Others, though, forcefully pushed back, including Sen. Ron Wyden of Oregon, the top Democrat on the Senate Finance Committee who works with Hatch almost daily.
“He puts in long hours,” Wyden said in an interview. “I don’t know how you can put in those kinds of hours without having real physical fortitude. He’s also straight with me and we have a lot of big challenges ahead and that’s what I’m counting on in a colleague.”
A day in the life
Hatch’s schedule on that day his office arranged for The Tribune to spend with him ran 27 items long, starting at 6:25 a.m. and wrapping up at 7 p.m. He was almost constantly on the move, from hearings to meetings to calls.

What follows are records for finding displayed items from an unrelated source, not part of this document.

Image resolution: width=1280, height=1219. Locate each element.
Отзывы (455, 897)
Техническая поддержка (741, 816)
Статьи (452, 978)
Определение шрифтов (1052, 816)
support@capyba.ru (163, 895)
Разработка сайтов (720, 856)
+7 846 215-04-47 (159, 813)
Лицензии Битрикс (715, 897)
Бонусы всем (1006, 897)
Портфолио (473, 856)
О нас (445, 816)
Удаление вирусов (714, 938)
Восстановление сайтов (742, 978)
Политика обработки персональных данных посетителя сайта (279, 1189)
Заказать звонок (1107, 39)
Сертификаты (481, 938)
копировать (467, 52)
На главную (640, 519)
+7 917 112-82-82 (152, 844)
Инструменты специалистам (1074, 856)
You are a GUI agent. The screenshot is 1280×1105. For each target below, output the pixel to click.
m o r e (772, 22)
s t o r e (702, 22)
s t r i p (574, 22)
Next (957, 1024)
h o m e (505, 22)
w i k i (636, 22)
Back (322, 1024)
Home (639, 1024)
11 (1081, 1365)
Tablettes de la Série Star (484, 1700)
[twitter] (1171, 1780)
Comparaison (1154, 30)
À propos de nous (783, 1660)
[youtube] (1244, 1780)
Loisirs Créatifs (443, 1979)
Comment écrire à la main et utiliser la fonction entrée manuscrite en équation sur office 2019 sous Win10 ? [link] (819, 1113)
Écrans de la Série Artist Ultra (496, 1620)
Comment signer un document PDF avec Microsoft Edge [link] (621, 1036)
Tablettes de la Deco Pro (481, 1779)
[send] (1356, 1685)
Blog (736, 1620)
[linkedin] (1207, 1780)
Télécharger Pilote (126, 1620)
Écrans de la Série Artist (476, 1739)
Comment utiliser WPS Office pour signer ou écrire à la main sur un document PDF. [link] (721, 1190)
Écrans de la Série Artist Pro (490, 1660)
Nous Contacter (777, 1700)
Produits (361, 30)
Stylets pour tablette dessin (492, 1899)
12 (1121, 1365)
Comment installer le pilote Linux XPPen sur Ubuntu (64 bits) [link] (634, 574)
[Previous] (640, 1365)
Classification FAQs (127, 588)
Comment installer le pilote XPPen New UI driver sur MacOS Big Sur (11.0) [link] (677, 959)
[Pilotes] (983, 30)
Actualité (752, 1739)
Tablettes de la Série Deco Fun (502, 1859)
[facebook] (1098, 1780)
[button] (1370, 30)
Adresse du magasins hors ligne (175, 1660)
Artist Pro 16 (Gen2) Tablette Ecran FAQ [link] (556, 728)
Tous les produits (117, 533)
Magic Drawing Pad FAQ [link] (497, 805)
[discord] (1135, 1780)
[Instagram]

And he always stopped to talk to gaggles of journalists staking out the Senate’s underground train, committee rooms and the Senate floor.
“I don’t have a problem with that,” Hatch later says of the hallway chats that can include a variety of questions from health reform to leadership tactics to tax proposals.
At one point in the day, he took a call from former Vice President Dan Quayle and made sure to ask about his wife, Marilyn.
Hatch is one of seven senators in their 80s, including Sen. Diane Feinstein, D-Calif., who is 84. Sixteen are in their 70s; 62 are in their 60s and 50s; and just 15 are in their 40s.
Hatch’s aides bristle at questions about the senator’s health, though Hatch was clear he was open to talking about it and does so frequently in his humorous social-media posts.
Ruthie Montoya, Hatch’s assistant for the last 30 years, says Hatch is “always going.”
“He loves the work and his schedule shows it,” she said in a statement from Hatch’s office. “He’s always the first one in and the last one out. After three decades of working for him, he hasn’t slowed down a bit. Even now that he’s the busiest he’s ever been, he shows no signs of wear.”